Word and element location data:
● ● ● ●

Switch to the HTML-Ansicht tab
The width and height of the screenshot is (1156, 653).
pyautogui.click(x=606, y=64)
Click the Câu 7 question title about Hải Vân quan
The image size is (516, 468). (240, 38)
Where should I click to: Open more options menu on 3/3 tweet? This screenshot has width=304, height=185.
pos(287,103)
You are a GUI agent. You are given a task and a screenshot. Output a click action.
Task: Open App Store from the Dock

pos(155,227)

● ● ● ●

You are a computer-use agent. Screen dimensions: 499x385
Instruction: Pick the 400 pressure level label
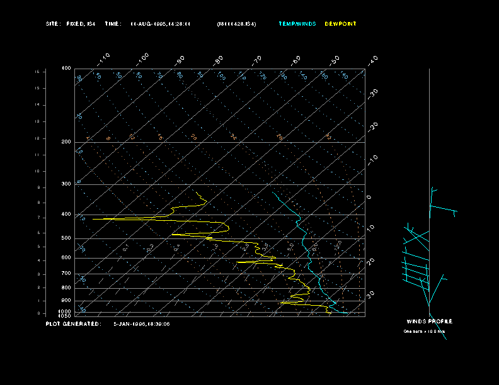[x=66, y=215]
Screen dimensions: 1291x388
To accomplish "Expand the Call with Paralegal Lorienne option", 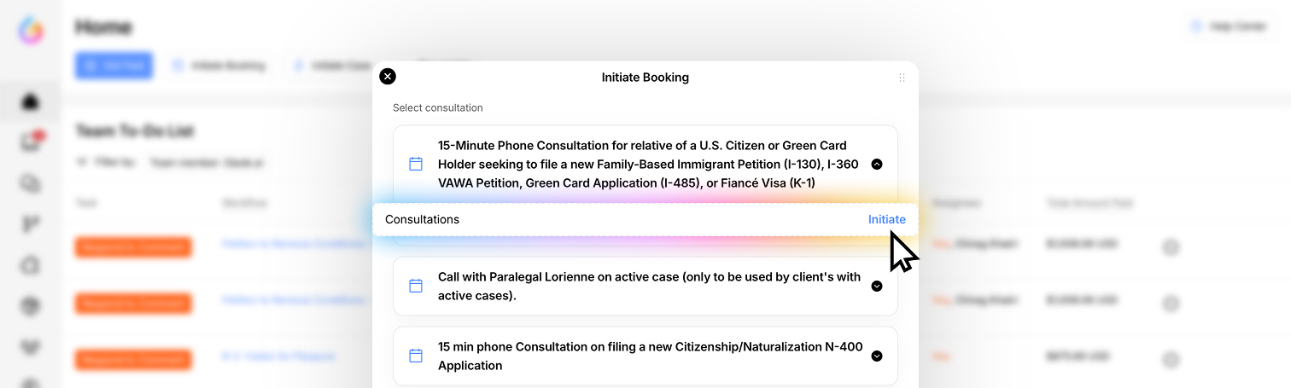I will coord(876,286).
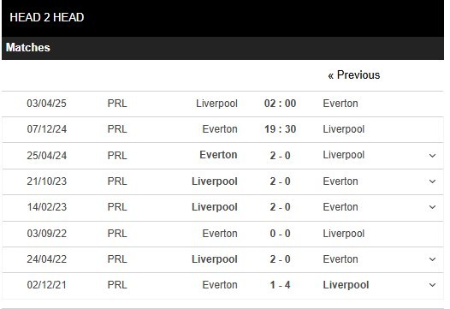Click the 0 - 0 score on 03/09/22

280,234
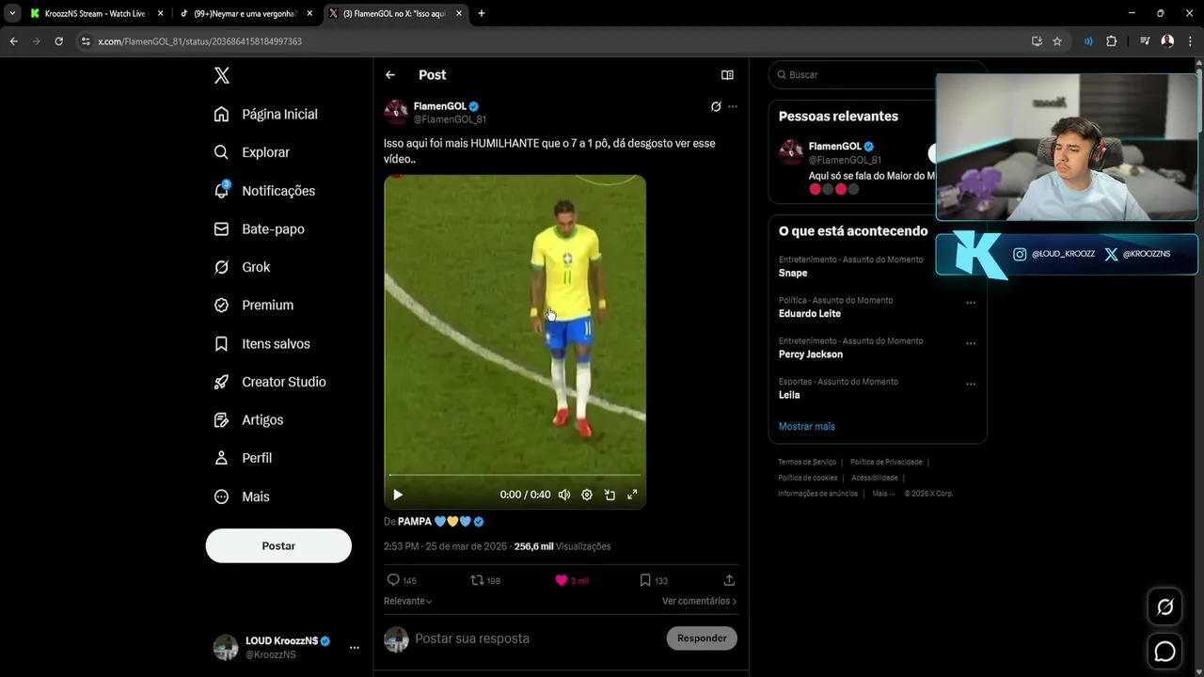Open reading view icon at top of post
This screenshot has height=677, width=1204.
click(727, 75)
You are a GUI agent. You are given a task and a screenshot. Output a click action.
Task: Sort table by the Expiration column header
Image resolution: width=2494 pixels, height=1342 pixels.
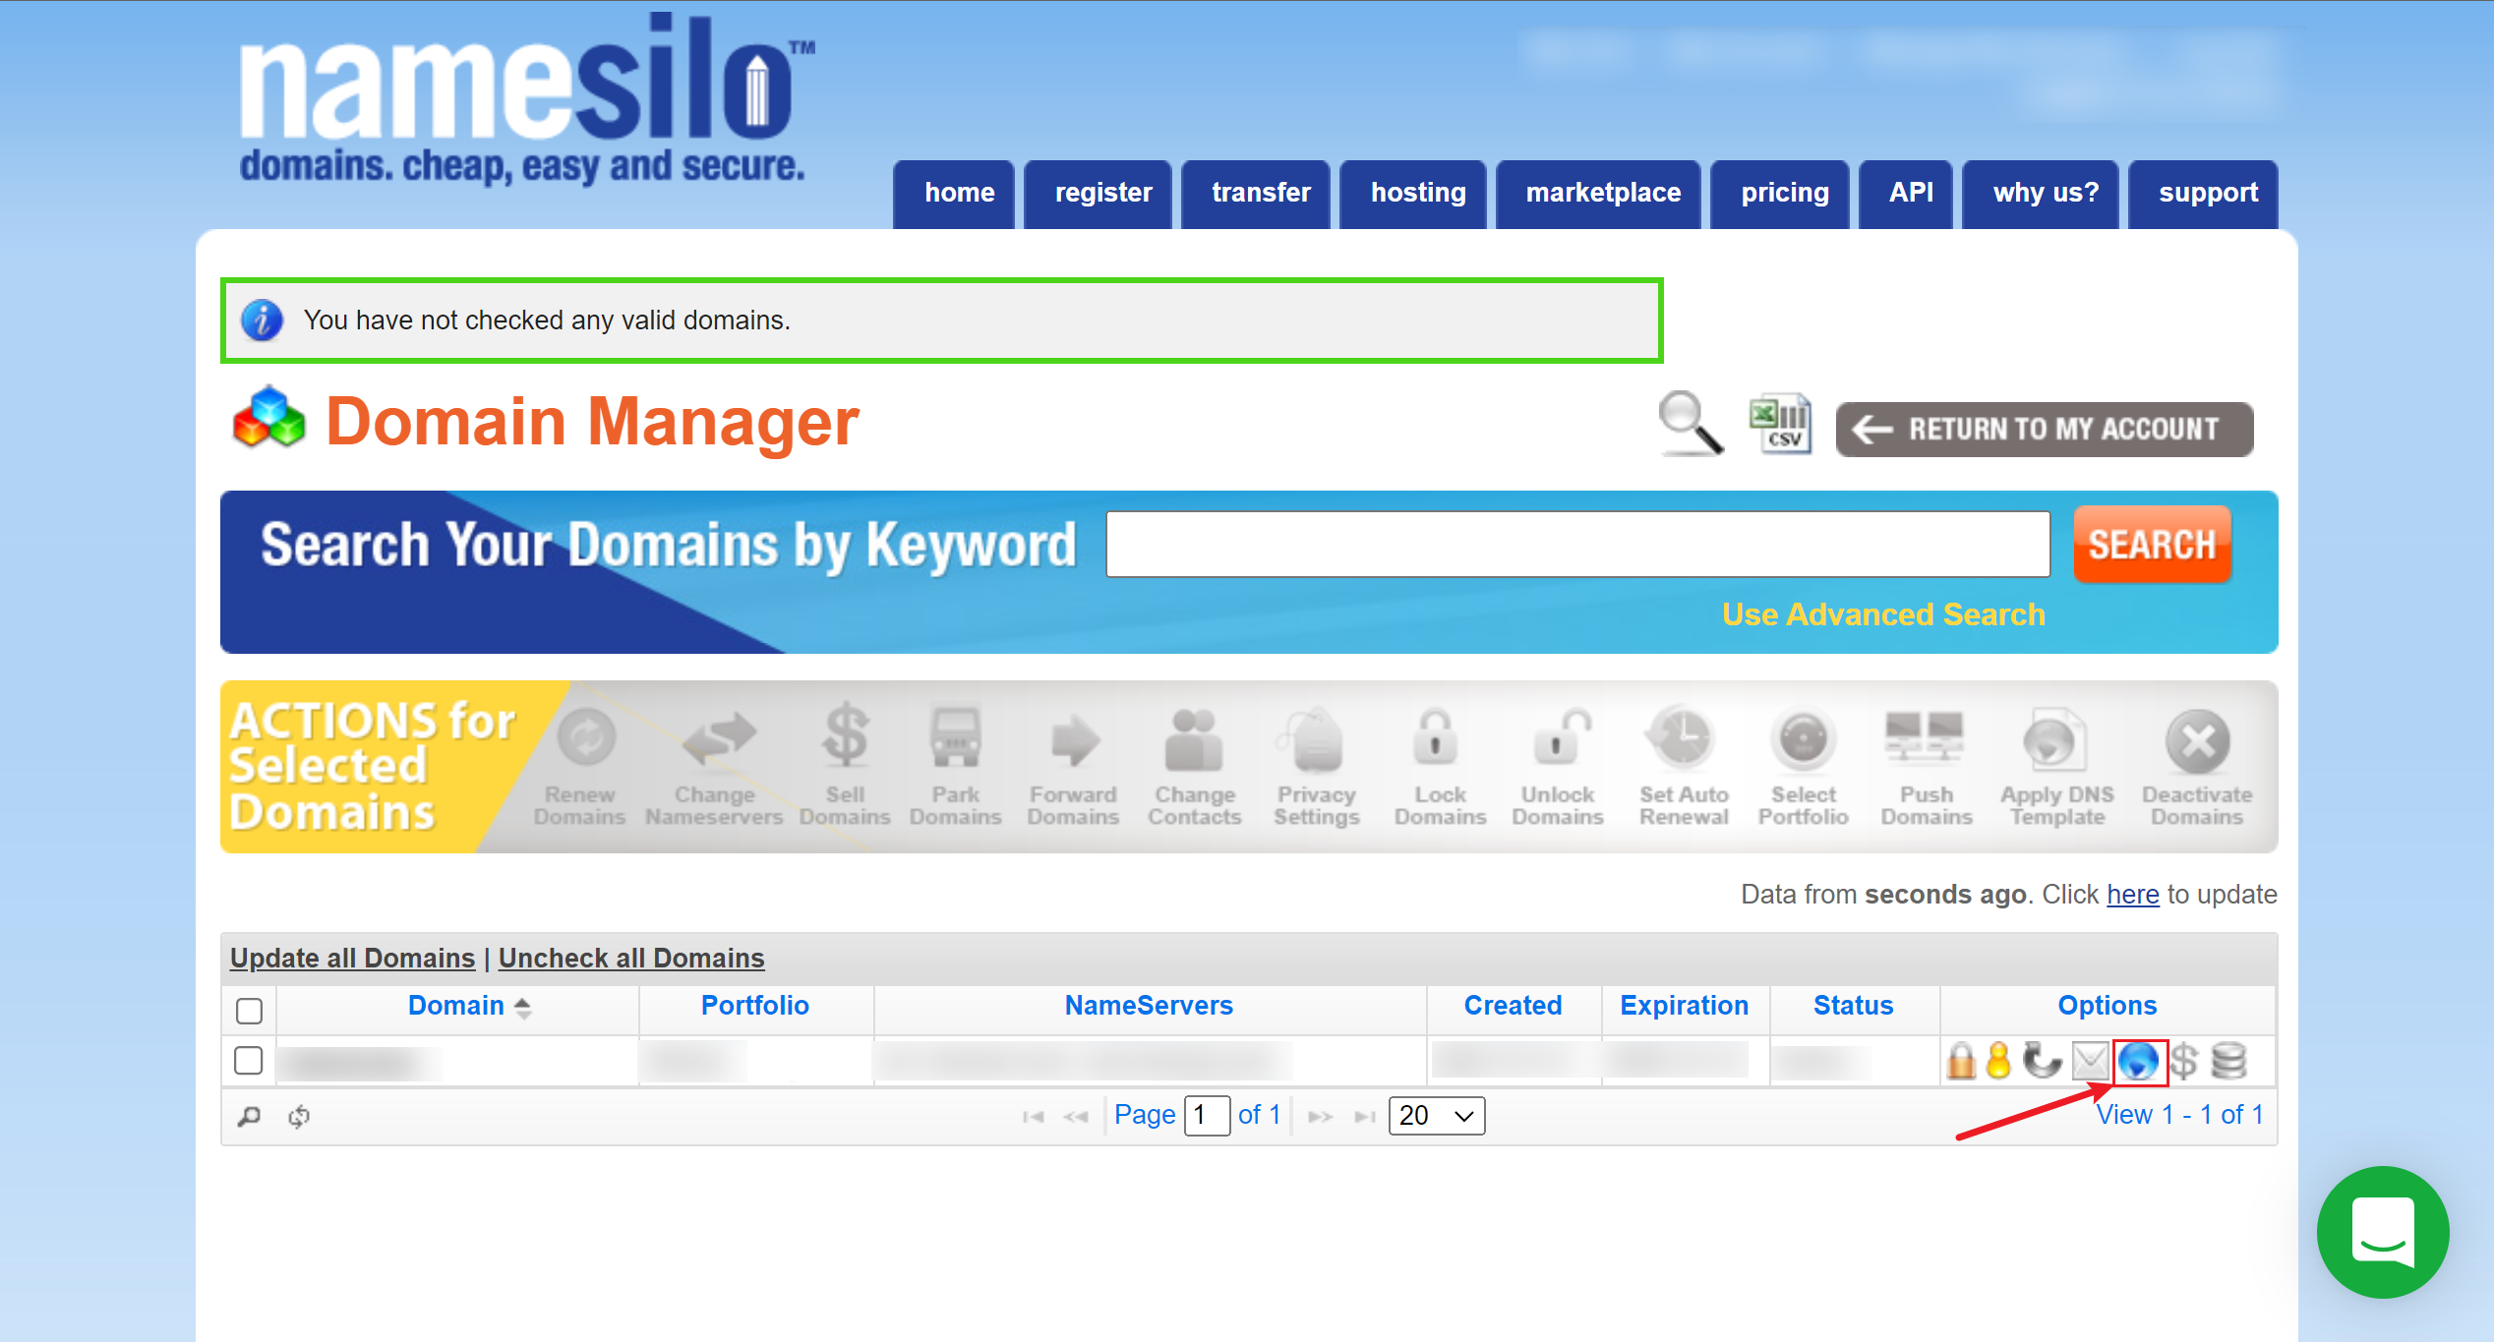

● ● ● ●

** The exercise **
Copy out the lines starting with the one containing "Switch to the HTML-Ansicht tab" and going on through the one containing "pos(155,227)", keeping each line exactly as it appears in the entries.

** Exercise solution **
Switch to the HTML-Ansicht tab
The width and height of the screenshot is (1156, 653).
pyautogui.click(x=606, y=64)
Click the Câu 7 question title about Hải Vân quan
The image size is (516, 468). (240, 38)
Where should I click to: Open more options menu on 3/3 tweet? This screenshot has width=304, height=185.
pos(287,103)
You are a GUI agent. You are given a task and a screenshot. Output a click action.
Task: Open App Store from the Dock

pos(155,227)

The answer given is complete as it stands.